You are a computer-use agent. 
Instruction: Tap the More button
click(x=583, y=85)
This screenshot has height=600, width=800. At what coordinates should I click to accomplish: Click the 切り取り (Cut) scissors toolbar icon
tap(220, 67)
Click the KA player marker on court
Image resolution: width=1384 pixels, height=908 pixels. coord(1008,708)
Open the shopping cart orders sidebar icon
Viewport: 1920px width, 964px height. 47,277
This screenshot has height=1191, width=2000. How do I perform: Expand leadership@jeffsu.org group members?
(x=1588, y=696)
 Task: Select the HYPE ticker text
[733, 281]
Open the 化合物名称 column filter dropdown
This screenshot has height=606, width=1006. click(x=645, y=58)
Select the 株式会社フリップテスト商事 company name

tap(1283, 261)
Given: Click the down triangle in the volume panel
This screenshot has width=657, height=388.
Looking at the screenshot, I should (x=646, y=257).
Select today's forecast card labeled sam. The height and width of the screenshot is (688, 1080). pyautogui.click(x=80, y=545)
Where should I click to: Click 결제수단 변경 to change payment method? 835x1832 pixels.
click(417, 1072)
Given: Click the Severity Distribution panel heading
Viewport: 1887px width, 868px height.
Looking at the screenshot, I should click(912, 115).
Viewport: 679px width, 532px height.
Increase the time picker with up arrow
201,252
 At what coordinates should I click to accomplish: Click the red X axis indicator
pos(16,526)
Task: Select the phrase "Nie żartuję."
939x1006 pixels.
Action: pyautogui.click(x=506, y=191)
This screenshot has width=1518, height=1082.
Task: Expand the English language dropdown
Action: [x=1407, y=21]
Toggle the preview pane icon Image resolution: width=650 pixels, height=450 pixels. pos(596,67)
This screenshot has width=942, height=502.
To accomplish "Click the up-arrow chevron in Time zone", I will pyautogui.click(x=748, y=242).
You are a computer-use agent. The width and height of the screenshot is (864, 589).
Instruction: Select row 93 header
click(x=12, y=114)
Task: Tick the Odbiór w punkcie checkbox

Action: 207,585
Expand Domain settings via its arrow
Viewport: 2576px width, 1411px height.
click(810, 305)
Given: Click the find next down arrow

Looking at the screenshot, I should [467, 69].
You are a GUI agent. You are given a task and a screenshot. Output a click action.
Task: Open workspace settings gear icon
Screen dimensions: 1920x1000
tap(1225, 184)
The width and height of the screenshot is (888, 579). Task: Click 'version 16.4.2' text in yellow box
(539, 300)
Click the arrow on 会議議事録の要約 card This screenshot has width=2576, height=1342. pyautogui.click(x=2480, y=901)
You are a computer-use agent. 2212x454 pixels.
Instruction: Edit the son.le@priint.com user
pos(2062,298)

* * * * * * *

§ **What to produce**
Copy the listing above word for word.

§ **Exercise output**
You are a computer-use agent. 
Instruction: Tap the More button
click(x=583, y=85)
This screenshot has height=600, width=800. At what coordinates should I click to accomplish: Click the 切り取り (Cut) scissors toolbar icon
tap(220, 67)
Click the KA player marker on court
Image resolution: width=1384 pixels, height=908 pixels. coord(1008,708)
Open the shopping cart orders sidebar icon
Viewport: 1920px width, 964px height. 47,277
This screenshot has height=1191, width=2000. How do I perform: Expand leadership@jeffsu.org group members?
(x=1588, y=696)
 Task: Select the HYPE ticker text
[733, 281]
Open the 化合物名称 column filter dropdown
This screenshot has height=606, width=1006. click(x=645, y=58)
Select the 株式会社フリップテスト商事 company name

tap(1283, 261)
Given: Click the down triangle in the volume panel
This screenshot has width=657, height=388.
Looking at the screenshot, I should (x=646, y=257).
Select today's forecast card labeled sam. The height and width of the screenshot is (688, 1080). pyautogui.click(x=80, y=545)
Where should I click to: Click 결제수단 변경 to change payment method? 835x1832 pixels.
click(417, 1072)
Given: Click the Severity Distribution panel heading
Viewport: 1887px width, 868px height.
Looking at the screenshot, I should click(912, 115).
Viewport: 679px width, 532px height.
Increase the time picker with up arrow
201,252
 At what coordinates should I click to accomplish: Click the red X axis indicator
pos(16,526)
Task: Select the phrase "Nie żartuję."
939x1006 pixels.
Action: pyautogui.click(x=506, y=191)
This screenshot has width=1518, height=1082.
Task: Expand the English language dropdown
Action: [x=1407, y=21]
Toggle the preview pane icon Image resolution: width=650 pixels, height=450 pixels. pos(596,67)
This screenshot has width=942, height=502.
To accomplish "Click the up-arrow chevron in Time zone", I will pyautogui.click(x=748, y=242).
You are a computer-use agent. The width and height of the screenshot is (864, 589).
Instruction: Select row 93 header
click(x=12, y=114)
Task: Tick the Odbiór w punkcie checkbox

Action: 207,585
Expand Domain settings via its arrow
Viewport: 2576px width, 1411px height.
click(810, 305)
Given: Click the find next down arrow

Looking at the screenshot, I should [467, 69].
You are a GUI agent. You are given a task and a screenshot. Output a click action.
Task: Open workspace settings gear icon
Screen dimensions: 1920x1000
tap(1225, 184)
The width and height of the screenshot is (888, 579). Task: Click 'version 16.4.2' text in yellow box
(539, 300)
Click the arrow on 会議議事録の要約 card This screenshot has width=2576, height=1342. pyautogui.click(x=2480, y=901)
You are a computer-use agent. 2212x454 pixels.
Instruction: Edit the son.le@priint.com user
pos(2062,298)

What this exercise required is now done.